EXERCISE AIM: Arrange these lines as a Markdown table with the columns Row and Line, numbering each line and skipping blank ones. Omit the pictures.

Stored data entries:

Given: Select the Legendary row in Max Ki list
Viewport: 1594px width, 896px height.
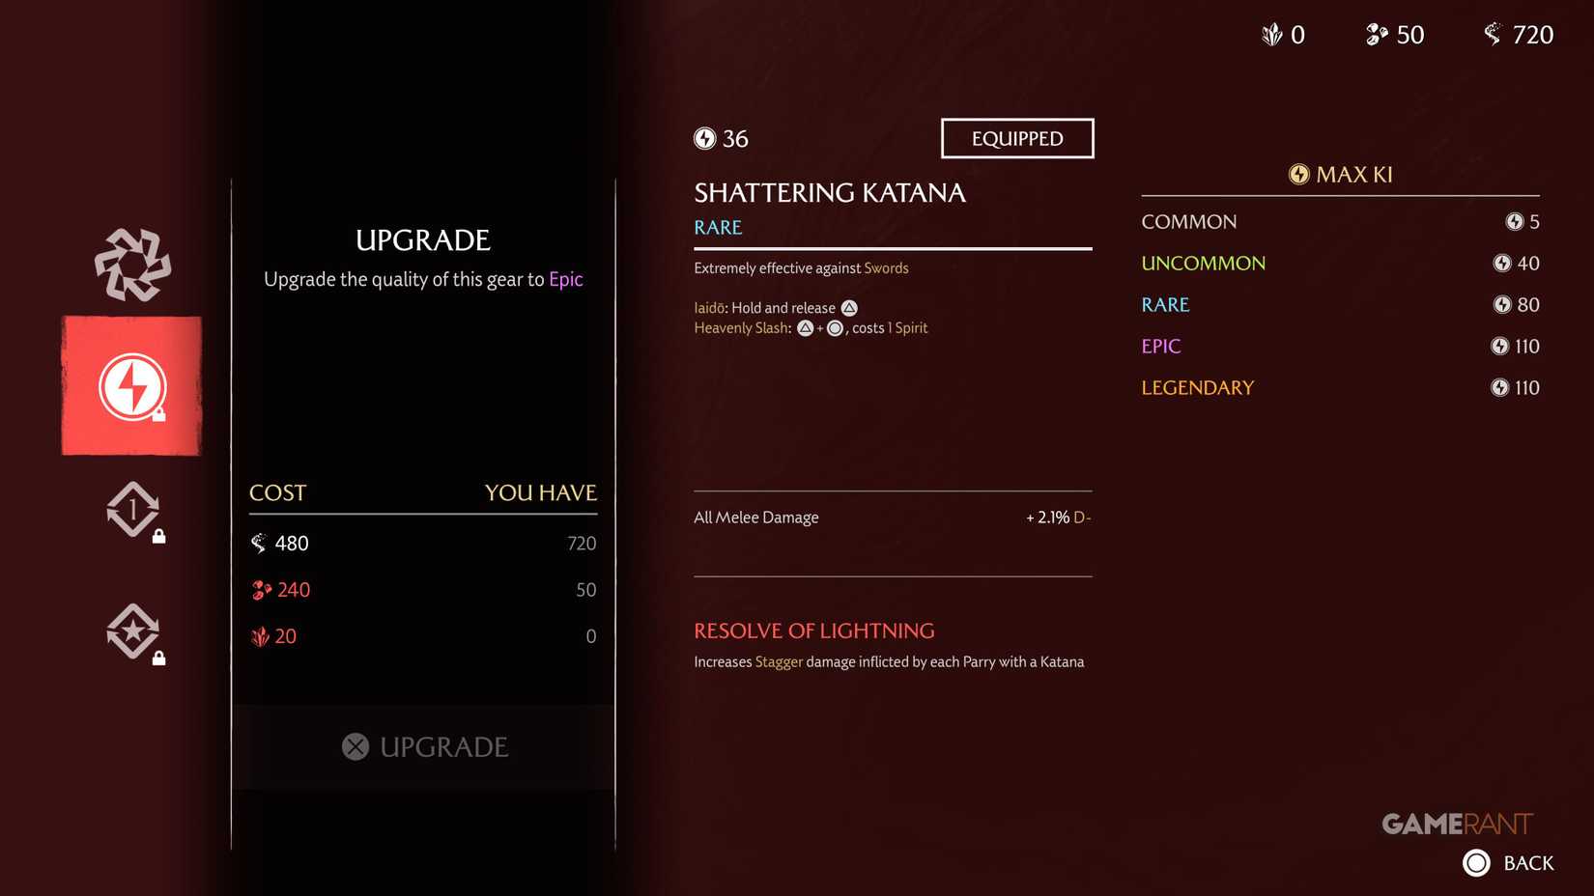Looking at the screenshot, I should (1339, 387).
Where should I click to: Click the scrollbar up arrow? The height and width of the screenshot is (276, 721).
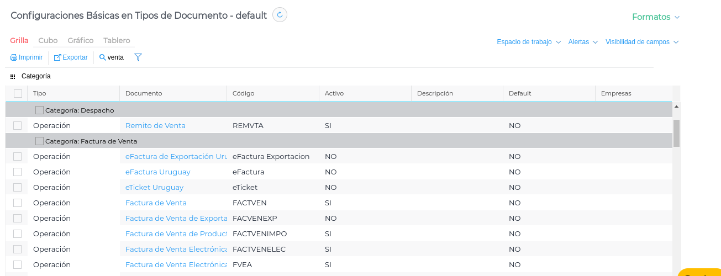point(676,106)
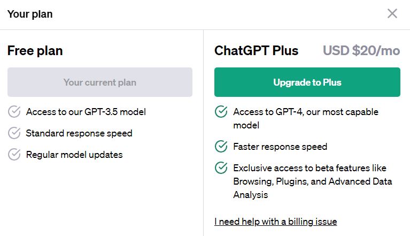Click the green check icon beside GPT-4 access

click(221, 112)
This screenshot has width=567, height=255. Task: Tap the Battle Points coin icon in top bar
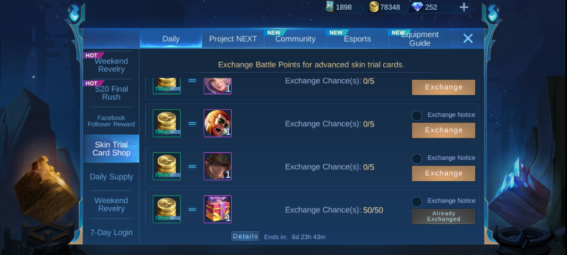[x=374, y=7]
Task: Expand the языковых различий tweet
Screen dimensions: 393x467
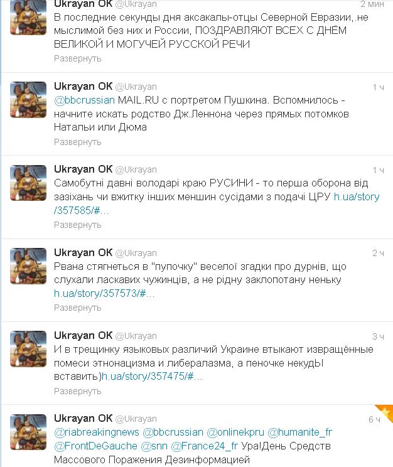Action: (x=77, y=391)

ANSWER TO THE EXERCISE:
| Row | Line |
|---|---|
| 1 | Given: Select the Legendary row in Max Ki list |
| 2 | Viewport: 1594px width, 896px height. |
| 3 | Looking at the screenshot, I should (1339, 387). |
| 4 | Where should I click to: Click the scrollbar up arrow? The height and width of the screenshot is (276, 721). |
| 5 | point(676,106) |
| 6 | Click the green check icon beside GPT-4 access |
| 7 | click(221, 112) |
| 8 | This screenshot has width=567, height=255. Task: Tap the Battle Points coin icon in top bar |
| 9 | [x=374, y=7] |
| 10 | Task: Expand the языковых различий tweet |
| 11 | Screen dimensions: 393x467 |
| 12 | Action: (x=77, y=391) |